I'm aware that similar questions have been posted before, for example here. But my question is not a duplicate since I am asking about my specific proof. Is it correct, and could it have been made simpler while retaining the same basic idea?
If $a_n\not\to 0$, let $\epsilon > 0$ be such that $a_n > \epsilon$ for infinitely many values of $n$. Then $$\frac{a_n}{1+a_n} = \frac{1}{1/a_n+1} > \frac{1}{\epsilon+1}$$ for infinitely many values of $n$. Thus $\frac{a_n}{1+a_n}\not\to 0$, and the series diverges.

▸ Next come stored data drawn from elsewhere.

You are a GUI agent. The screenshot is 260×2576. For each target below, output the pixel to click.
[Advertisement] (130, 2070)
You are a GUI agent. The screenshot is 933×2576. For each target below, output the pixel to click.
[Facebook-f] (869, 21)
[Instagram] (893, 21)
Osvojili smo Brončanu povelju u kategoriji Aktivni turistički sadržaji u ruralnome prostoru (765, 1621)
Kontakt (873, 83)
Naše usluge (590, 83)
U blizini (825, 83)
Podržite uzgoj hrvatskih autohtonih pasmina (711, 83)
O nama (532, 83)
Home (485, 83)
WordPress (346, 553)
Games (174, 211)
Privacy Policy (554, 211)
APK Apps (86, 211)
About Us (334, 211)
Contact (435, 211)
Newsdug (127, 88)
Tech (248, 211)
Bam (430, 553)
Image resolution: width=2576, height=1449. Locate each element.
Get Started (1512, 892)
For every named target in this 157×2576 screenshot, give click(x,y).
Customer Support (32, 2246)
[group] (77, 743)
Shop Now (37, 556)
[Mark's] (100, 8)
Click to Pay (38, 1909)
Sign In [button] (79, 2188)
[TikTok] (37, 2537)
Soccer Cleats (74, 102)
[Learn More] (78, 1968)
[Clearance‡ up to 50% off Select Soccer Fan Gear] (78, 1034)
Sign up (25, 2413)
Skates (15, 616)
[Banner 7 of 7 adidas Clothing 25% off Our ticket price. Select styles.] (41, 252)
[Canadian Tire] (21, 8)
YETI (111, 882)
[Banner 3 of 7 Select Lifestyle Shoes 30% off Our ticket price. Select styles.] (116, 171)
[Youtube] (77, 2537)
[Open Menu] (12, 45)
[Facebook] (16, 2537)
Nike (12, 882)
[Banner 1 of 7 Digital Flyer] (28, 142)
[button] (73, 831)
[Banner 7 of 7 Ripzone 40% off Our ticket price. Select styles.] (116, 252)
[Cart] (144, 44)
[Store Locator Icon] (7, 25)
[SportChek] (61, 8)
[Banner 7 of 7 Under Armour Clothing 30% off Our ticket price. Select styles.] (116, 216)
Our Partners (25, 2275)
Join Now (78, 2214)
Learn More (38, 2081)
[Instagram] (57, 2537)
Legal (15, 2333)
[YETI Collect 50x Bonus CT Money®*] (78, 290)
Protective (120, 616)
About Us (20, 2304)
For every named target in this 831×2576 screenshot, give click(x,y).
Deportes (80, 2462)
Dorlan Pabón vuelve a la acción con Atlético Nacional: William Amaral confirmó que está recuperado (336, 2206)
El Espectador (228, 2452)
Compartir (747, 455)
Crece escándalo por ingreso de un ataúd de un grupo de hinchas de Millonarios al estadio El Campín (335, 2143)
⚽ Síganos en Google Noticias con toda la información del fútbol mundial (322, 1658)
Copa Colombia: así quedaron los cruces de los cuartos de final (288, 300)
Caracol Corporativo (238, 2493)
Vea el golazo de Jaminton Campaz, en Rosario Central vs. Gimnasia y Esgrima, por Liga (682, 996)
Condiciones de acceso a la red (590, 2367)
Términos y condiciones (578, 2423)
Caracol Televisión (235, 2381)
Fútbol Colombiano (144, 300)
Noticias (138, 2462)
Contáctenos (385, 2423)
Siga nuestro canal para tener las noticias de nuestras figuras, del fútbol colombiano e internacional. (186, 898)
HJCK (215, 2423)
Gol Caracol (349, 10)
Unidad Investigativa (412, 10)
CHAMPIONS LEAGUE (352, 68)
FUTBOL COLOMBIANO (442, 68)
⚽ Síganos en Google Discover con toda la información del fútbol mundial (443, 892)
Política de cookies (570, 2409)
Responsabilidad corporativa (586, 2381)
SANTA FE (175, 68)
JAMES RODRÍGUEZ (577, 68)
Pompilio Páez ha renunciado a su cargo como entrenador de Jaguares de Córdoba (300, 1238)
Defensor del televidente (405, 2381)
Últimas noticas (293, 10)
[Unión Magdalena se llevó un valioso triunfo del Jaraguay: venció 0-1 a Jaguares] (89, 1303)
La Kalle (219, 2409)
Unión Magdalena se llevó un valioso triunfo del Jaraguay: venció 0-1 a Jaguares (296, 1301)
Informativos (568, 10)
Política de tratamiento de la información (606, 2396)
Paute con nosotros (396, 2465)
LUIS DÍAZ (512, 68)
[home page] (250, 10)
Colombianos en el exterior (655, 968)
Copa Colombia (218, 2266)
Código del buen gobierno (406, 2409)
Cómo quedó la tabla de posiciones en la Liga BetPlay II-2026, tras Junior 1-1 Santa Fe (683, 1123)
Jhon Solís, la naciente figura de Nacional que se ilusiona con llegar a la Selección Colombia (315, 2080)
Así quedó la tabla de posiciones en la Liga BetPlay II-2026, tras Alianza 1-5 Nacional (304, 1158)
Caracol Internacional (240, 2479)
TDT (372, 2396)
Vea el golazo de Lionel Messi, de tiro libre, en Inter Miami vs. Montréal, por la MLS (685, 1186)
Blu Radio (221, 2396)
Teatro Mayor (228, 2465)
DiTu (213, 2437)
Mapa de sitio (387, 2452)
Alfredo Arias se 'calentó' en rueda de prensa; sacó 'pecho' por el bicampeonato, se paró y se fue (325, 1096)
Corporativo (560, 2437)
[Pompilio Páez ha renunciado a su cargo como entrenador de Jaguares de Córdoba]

On the other hand, assume that $a_n\to 0$. If $\sum\frac{a_n}{1+a_n}$ converges, then so does $\sum\frac{a_n^2}{1+a_n}$, by the comparison test. But then $$\sum a_n = \sum\left(\frac{a_n}{1+a_n} + \frac{a_n^2}{1+a_n}\right) = \sum\frac{a_n}{1+a_n} + \sum\frac{a_n^2}{1+a_n}$$ converges, a contradiction.
Source: This is problem 11(a) in chapter 3 of Rudin's Principles of Mathematical Analysis.
Best Answer
Yes, your arguments are correct, with the only caveat that your first inequality should have been $$ \frac{a_n}{a_n+1}>\frac1{\frac1\epsilon+1}. $$